[begin Document]

The hard part (esp. wrt to locking) is tracking the state of a given
bo.. ie. is it active, active+purgable, inactive+purgable,
inactive+unpinnable, etc.  Currently the shmem helpers don't really
provide anything here.  If they did, I suppose they could provide some
shrinker helpers as well.  Unfortunately these days I barely have
enough time for drm/msm, let alone bolting this onto the shmem
helpers.  I would recommend that if someone wanted to do this, that
they look at recent drm/msm shrinker patches that I've sent (ie. make
shrinker->count() lockless, and drop the locks in shrinker->scan()
body.. when the system is under heavy memory pressure, you start
getting shrinker called from all the threads so contention for mm_lock
can be a really bad problem)

(Well, the other potential problem is that drm/msm has a lot of
different possible iommu pairings across the generations, so there is
some potential here to uncover exciting new bugs.. the locking at
least is the same for all the generations and pretty easy to test with
and without lockdep with some tests that push essentially all memory
into swap)

[end Document]
[begin Record list]

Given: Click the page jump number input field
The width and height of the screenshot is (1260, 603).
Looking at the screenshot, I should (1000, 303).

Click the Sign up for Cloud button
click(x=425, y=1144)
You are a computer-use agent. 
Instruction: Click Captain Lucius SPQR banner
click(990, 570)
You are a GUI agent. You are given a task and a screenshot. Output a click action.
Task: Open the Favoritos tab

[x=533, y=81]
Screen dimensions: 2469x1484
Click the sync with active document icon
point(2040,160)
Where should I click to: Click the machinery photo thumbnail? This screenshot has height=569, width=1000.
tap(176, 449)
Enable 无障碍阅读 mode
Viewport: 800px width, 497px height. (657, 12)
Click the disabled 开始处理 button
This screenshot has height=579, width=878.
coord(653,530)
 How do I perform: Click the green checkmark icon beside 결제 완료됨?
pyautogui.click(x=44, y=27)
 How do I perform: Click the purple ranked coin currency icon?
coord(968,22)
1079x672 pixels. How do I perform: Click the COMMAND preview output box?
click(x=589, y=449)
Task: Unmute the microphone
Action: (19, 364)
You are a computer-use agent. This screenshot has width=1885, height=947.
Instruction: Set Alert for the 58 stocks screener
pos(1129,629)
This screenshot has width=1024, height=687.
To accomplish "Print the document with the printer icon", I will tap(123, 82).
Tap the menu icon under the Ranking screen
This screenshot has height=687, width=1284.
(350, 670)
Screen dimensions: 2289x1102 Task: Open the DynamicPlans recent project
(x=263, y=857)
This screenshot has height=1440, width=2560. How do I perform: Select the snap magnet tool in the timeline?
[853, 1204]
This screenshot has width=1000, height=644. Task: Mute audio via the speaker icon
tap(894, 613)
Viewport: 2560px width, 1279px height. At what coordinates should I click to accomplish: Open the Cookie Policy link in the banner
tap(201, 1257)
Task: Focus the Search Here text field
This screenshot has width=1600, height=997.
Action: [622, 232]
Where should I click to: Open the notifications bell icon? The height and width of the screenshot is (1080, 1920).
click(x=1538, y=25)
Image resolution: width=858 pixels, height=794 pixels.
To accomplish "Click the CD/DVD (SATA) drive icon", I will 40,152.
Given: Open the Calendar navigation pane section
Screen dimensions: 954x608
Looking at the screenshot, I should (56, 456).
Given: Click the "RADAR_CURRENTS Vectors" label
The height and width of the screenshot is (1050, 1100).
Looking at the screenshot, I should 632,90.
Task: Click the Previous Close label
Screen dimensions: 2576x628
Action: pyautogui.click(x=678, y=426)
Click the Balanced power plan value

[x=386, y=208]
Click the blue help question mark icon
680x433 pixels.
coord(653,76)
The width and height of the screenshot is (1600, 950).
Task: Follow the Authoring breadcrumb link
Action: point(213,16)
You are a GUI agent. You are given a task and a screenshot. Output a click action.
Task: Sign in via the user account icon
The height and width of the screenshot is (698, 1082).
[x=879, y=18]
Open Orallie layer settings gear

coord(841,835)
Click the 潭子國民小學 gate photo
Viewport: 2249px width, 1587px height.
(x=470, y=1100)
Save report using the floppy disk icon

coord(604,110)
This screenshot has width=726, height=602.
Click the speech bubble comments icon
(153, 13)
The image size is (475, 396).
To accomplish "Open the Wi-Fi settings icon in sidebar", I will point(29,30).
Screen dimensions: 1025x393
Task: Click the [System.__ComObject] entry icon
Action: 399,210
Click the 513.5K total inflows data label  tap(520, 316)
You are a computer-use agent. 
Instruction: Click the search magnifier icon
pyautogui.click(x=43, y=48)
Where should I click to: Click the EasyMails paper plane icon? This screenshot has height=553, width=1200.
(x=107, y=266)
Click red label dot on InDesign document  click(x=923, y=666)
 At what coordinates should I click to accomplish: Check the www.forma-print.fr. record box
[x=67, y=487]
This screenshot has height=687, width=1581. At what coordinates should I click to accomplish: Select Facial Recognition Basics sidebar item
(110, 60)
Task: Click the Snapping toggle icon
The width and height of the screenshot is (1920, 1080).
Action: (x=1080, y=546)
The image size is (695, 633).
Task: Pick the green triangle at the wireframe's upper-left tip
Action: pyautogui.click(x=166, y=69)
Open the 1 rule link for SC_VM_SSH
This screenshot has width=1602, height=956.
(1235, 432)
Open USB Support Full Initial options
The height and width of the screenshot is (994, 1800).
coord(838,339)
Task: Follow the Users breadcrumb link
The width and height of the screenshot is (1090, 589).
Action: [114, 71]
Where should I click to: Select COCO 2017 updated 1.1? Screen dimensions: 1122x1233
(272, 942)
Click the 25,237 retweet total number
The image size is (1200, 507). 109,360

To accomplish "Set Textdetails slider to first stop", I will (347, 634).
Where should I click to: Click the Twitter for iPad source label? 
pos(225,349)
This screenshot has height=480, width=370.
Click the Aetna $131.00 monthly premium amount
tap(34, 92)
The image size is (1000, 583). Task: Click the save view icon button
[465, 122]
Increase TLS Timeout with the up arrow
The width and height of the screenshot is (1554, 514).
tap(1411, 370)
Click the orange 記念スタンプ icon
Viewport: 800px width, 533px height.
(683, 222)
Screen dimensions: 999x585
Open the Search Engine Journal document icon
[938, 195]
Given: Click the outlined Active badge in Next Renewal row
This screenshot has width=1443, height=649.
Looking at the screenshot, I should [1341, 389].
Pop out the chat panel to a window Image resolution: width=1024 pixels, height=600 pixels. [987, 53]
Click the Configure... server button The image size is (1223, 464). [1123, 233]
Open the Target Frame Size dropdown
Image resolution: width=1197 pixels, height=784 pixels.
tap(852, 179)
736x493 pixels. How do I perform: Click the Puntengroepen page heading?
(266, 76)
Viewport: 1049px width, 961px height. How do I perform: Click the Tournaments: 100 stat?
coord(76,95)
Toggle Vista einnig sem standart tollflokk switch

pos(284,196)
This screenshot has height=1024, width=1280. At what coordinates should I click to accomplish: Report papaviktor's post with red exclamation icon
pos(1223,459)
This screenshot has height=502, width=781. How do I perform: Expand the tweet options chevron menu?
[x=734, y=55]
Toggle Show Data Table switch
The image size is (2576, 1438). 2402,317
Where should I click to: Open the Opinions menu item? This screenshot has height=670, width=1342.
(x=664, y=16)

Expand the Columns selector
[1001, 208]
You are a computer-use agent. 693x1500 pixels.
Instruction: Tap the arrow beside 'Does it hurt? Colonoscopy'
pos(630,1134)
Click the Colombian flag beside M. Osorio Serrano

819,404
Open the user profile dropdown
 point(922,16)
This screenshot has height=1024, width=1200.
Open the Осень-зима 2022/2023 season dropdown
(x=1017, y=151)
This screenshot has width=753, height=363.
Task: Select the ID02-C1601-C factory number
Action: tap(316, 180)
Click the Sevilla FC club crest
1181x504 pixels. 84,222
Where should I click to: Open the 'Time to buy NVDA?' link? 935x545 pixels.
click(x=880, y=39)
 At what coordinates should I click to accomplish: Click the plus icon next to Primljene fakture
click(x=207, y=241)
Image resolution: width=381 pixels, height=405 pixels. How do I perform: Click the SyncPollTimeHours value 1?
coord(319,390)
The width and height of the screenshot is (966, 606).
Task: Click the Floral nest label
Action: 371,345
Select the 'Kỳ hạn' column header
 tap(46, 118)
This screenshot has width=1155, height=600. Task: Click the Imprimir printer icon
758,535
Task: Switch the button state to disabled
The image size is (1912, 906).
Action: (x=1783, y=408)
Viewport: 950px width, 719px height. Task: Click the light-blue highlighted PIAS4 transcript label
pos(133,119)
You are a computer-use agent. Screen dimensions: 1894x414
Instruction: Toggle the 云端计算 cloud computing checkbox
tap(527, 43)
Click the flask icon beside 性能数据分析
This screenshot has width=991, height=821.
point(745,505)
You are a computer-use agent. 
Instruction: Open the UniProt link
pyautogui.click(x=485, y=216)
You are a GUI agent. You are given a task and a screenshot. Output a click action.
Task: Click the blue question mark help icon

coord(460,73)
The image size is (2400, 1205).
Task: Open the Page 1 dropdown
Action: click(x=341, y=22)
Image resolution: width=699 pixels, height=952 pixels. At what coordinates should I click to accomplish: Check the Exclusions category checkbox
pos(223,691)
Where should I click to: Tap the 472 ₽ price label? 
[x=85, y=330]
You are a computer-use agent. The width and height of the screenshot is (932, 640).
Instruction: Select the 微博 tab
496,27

[end Record list]

▶ **Challenge**:
In the forum post, why should shrinker->count() be lockless and the locks be dropped in the shrinker->scan() body? Answer in one to three sentences.

▶ **Output below**:
When the system is under heavy memory pressure, the shrinker gets called from all the threads. That makes contention for mm_lock a really bad problem, so count() should avoid taking the lock and scan() should drop it in its body.